Recovering From Your Eating Disorder: What You Can Do To Ensure Success

When you have suffered from an eating disorder, you know that daily living tasks can be a major challenge, particularly any that are related to health and food. While you have managed, through medical and emergency mental health interventions, to come back from the brink of starvation and death, you will need to work hard each and every day to maintain yourself and prevent a slip back into your old eating disorder habits. The good news is that there are strategies and resources available to you to help keep you on track and ensure that your recovery is successful and permanent. All you need to do is learn what those strategies and resources are and begin using them to support your successful recovery. 

Hire A Nutritionist

While most people associate the use of a nutritionist only with losing weight and recovering from obesity, nothing could be further from the truth. Nutritionist's primary job focus is to help their clients achieve and maintain a healthy lifestyle by eating a well-balanced and controlled diet.

This means that a nutritionist will not encourage or allow their clients to go to one extreme (malnutrition and starvation) or the other (excessive overeating and obesity). By hiring an nutritionist and allowing them to help you design a dietary and nutrition plan, you will be able to remain in control of your eating habits without becoming overly restrictive and jeopardizing your health. 

Regular appointments and updates with your nutritionist will keep you on track and will keep you accountable to someone other than yourself regarding your dietary and health habits. Such accountability will help you to remain focused on your recovery.

Attend Support Groups Or Individual Therapy

Once you have recovered from your extreme eating disorder episode, you may think that the need for support groups and/or therapy has passed. However, when an addict is released from rehab, they still need the support of others who know their struggles or who will listen and provide support with unbiased ears. The same is true of people who suffer from eating disorders.

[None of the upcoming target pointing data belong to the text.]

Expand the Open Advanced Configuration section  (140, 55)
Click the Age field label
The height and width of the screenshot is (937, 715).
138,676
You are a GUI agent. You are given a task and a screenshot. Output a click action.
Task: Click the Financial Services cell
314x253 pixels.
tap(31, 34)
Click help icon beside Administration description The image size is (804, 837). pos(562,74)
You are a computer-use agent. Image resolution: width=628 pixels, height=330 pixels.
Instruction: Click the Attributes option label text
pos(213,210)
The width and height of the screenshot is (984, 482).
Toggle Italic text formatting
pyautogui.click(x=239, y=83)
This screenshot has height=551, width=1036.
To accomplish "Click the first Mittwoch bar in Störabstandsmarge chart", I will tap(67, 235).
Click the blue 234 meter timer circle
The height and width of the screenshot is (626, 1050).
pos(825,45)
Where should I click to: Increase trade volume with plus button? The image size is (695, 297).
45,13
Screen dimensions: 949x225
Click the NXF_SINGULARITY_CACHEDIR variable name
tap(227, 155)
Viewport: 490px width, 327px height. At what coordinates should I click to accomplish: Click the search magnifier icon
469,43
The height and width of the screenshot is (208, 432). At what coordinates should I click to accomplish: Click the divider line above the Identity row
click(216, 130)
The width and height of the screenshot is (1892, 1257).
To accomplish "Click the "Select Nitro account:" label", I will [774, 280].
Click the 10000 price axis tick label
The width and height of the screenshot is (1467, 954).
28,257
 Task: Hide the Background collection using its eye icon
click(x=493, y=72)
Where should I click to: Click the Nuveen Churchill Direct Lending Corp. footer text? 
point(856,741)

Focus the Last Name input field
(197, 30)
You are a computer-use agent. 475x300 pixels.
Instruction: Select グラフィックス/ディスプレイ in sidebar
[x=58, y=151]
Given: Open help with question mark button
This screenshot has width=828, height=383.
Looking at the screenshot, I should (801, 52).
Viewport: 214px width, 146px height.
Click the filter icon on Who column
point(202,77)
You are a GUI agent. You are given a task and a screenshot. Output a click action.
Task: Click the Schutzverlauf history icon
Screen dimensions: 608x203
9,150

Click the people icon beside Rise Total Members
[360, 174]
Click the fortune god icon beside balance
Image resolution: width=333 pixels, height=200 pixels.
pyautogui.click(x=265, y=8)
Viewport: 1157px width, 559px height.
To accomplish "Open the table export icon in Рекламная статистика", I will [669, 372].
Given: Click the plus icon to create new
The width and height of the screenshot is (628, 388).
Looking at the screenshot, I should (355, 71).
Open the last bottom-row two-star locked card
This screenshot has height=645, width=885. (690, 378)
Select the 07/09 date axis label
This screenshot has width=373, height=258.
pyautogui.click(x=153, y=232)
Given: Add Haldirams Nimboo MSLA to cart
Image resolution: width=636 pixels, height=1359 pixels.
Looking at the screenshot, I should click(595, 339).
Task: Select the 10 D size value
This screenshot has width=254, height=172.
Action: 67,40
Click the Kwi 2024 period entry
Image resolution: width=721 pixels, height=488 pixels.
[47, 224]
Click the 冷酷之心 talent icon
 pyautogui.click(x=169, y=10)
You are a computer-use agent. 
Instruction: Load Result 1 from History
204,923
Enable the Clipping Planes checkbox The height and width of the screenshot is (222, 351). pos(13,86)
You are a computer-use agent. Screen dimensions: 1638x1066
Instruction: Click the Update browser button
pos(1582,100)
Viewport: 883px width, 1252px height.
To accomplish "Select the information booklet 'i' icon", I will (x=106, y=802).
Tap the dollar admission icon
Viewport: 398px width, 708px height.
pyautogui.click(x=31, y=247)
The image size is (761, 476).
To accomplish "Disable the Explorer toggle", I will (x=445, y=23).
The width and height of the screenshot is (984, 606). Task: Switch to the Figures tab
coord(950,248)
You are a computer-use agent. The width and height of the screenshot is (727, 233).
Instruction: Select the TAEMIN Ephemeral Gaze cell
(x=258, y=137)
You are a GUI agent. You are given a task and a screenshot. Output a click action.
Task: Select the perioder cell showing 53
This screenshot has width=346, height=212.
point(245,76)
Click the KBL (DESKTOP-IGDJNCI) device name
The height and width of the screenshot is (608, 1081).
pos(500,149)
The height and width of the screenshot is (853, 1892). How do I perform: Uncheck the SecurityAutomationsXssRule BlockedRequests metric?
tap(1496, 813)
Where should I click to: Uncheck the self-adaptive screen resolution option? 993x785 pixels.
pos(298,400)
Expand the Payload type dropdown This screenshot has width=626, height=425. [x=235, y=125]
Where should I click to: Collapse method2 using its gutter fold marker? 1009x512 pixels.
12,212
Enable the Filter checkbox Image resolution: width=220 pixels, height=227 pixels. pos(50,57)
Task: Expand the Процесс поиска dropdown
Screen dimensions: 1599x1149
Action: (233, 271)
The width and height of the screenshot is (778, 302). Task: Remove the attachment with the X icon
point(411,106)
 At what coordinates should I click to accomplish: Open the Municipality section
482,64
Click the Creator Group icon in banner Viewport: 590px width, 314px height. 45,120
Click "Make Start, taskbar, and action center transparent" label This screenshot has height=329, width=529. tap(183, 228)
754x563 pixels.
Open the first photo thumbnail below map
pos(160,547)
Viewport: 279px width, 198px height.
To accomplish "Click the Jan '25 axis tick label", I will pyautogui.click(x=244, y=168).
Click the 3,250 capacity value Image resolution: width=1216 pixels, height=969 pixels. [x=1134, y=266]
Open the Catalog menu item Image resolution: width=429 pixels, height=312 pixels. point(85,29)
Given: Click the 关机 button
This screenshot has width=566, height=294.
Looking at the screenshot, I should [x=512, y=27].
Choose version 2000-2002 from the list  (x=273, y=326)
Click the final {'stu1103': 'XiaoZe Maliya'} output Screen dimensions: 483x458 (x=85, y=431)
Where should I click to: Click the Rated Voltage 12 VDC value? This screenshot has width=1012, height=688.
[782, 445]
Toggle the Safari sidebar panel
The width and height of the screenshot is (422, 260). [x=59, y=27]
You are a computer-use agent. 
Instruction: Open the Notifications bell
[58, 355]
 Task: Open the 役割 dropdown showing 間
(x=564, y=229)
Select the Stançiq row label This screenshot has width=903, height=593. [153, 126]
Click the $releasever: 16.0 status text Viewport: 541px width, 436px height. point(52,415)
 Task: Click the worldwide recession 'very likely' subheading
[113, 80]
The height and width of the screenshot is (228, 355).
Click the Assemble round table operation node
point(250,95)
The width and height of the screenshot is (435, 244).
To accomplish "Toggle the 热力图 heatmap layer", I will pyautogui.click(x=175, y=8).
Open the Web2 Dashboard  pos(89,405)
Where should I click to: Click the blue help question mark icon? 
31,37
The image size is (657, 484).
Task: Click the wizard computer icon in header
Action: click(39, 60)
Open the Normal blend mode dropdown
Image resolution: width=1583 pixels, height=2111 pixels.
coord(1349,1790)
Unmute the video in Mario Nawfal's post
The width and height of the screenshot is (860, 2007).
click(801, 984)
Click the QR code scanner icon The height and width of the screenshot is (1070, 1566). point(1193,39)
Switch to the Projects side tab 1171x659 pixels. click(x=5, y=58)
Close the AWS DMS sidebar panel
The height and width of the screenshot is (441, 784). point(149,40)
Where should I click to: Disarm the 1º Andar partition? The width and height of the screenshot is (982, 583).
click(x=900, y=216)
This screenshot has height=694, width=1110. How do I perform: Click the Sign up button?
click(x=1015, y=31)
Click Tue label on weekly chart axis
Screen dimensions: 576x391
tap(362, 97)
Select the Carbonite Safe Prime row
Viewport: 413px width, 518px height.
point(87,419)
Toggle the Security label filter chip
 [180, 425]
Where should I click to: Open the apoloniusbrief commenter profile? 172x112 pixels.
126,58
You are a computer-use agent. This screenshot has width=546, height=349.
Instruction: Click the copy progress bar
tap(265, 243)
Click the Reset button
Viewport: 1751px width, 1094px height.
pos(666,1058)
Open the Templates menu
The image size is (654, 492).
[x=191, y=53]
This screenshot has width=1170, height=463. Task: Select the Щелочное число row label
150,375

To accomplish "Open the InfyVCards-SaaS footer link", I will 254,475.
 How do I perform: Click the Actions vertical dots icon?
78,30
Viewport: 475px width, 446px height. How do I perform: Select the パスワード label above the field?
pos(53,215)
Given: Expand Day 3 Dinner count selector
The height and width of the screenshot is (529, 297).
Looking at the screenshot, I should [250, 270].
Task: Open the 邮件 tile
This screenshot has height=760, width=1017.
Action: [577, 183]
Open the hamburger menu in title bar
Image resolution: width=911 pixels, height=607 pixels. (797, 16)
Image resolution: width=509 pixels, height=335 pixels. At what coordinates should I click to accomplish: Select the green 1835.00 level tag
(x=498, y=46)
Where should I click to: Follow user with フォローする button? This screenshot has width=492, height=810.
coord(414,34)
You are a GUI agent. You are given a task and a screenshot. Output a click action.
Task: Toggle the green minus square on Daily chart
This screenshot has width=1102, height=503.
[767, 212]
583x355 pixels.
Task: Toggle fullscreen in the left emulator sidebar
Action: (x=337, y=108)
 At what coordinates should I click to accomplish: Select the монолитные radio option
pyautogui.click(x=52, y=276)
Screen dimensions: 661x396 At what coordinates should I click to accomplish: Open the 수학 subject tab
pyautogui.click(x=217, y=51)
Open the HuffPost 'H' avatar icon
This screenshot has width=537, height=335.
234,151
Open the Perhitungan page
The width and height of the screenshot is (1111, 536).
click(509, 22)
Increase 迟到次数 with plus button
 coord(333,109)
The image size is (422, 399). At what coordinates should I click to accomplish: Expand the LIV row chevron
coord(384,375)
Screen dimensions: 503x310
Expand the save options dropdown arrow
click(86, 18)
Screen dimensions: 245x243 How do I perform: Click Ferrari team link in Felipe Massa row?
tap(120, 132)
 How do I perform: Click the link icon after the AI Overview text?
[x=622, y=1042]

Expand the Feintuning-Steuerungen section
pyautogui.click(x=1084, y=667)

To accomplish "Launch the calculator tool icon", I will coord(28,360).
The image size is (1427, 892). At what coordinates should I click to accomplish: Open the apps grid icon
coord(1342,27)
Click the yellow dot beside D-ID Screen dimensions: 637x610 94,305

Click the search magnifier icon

You may be through the worst of it, but once you have an eating disorder, it will always be there (just like any addiction). Continuing to seek out support from peers who understand your struggles will help you to better understand your feelings, avoid relapses, and know that you are not alone in your struggles.

Going to individual therapy, on the other hand, will help you to deal with your personal psychological and emotional triggers that led you to develop an eating disorder in the first place. You can find coping mechanisms specific to you with the help of your therapist to deal with triggers in a healthy way and stop you from endangering your physical and mental well-being once again.

If you partake in these options following your initial eating disorder treatment and recovery, you will ensure your continued success at keeping your eating disorder under control. So, give these ideas a try and keep yourself healthy and eating disorder symptom free for the rest of your life.